By Mo Groves

Decolonize (de·col·o·nize) – To Free from Colonial Status. To allow to become self-governing or independent.

As Black women we live in a world where white reigns. There are countless instances where we perpetuate and value European colonial ideals because unbeknownst to us; we have been beaten with messages of self-hate. In growing more conscious I have started to see some of my own behaviors that reinforce the European Colonial Ideal.

I have found myself longing for the curls the mixed girls have. If I could just have that pretty, springy bouncy, loose golden-red curls like Freddie from “A Different World” I’d be in there. That thought reinforces the dogma of good hair vs. bad hair. In my mind I have bad hair because I’m not mixed. I am valuing the whiteness.

I find myself in “professional” settings code-switching because I have been taught that the way I naturally speak is not professional, not appropriate, not white enough. So I over-enunciate things trying to meet the European Colonial Ideal.

Even as a child, Black dolls weren’t readily available to poor black people. It was either a white doll or nothing. The lack of positive images of Black girls and women teaches little Black girls that there is no value in Blackness. You find little girls aspiring to be like their white dolls. Straight hair, light eyes, and fair skin.

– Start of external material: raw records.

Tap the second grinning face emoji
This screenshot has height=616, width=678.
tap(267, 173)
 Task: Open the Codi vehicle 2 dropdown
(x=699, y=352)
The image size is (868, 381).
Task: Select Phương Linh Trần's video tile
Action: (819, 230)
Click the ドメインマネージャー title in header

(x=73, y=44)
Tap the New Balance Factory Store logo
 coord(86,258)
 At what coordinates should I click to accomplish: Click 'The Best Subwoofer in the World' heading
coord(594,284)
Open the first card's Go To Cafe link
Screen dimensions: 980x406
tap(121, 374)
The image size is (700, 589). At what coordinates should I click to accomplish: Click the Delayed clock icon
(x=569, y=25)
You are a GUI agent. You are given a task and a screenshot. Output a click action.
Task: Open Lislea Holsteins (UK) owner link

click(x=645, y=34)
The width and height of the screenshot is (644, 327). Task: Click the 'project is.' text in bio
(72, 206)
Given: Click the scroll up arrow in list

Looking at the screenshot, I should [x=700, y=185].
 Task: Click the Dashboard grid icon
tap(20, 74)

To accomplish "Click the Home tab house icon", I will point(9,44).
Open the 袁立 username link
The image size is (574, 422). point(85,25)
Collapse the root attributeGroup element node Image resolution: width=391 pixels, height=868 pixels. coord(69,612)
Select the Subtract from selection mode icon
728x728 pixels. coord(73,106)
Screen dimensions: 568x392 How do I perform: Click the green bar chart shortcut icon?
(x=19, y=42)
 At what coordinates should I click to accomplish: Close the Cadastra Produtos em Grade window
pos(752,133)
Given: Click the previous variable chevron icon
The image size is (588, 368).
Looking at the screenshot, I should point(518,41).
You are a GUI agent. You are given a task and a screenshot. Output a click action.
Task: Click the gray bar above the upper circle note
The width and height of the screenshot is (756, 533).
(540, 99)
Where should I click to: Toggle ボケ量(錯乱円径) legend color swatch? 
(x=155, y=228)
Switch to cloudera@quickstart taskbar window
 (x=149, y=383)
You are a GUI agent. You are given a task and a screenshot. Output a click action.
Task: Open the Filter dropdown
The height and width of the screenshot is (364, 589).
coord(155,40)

Chinweizu, author of The West and the Rest of Us: White Predators, Black Slavers, and the African Elite, wrote: “The central objective in decolonizing the African mind is to overthrow the authority that alien traditions exercise over the African. This demands the dismantling of white supremacist beliefs, and the structures which uphold them, in every area of African life. It must be stressed, however, that decolonization does not mean ignorance of foreign traditions; it simply means denial of their authority and withdrawal of allegiance from them.”

In line with Chinweizu’s position on decolonizing the African mind, Black women must consciously nullify the power of the European Colonial Ideal by embracing their curves, kinky hair, and melanin in spite of societal pressure to act, look and embrace the alien ideals of colonialism. Black women must create outlets and safe places to share positive images, common experiences, empowering stories to invalidate the degradation they suffer at the hands of a Eurocentric world. We must perpetuate our own agenda by living an authentic life filled with self-love, active support of each other, and the constant seeking of knowledge to bridge the educational and spiritual gap between the Diaspora and the essence of Mother Africa.